> **TASK TO CARRY OUT**: Please could you give again the lines from the one holding "Select the four-photo collage thumbnail" through the final line of the data below, exactly, with no other lines?
____ INFORMATION SUPPLIED
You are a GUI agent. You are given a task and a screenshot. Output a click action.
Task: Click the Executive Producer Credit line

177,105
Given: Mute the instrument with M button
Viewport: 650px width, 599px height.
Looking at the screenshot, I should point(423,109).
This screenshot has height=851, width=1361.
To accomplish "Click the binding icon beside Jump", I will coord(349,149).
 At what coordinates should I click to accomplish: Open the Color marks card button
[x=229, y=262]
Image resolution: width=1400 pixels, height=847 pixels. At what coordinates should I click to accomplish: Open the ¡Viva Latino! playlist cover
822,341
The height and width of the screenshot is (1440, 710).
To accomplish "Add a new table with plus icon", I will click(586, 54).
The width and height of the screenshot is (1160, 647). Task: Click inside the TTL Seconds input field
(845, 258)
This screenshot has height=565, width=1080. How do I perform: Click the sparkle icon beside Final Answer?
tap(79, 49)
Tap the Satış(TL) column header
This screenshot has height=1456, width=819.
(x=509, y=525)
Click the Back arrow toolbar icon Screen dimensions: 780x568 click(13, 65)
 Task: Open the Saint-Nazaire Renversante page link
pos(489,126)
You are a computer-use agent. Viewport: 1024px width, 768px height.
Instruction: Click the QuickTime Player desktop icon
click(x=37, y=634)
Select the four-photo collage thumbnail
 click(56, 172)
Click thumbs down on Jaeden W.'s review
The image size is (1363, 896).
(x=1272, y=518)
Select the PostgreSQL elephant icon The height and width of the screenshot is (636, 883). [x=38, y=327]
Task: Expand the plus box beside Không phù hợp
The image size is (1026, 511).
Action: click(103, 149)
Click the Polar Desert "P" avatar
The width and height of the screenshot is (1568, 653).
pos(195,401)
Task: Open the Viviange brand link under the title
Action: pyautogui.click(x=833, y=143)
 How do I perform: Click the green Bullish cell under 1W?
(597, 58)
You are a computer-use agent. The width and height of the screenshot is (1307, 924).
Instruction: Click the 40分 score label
________
> **RESPONSE TO THE TASK**:
Select the four-photo collage thumbnail
 click(56, 172)
Click thumbs down on Jaeden W.'s review
The image size is (1363, 896).
(x=1272, y=518)
Select the PostgreSQL elephant icon The height and width of the screenshot is (636, 883). [x=38, y=327]
Task: Expand the plus box beside Không phù hợp
The image size is (1026, 511).
Action: click(103, 149)
Click the Polar Desert "P" avatar
The width and height of the screenshot is (1568, 653).
pos(195,401)
Task: Open the Viviange brand link under the title
Action: pyautogui.click(x=833, y=143)
 How do I perform: Click the green Bullish cell under 1W?
(597, 58)
You are a computer-use agent. The width and height of the screenshot is (1307, 924).
Instruction: Click the 40分 score label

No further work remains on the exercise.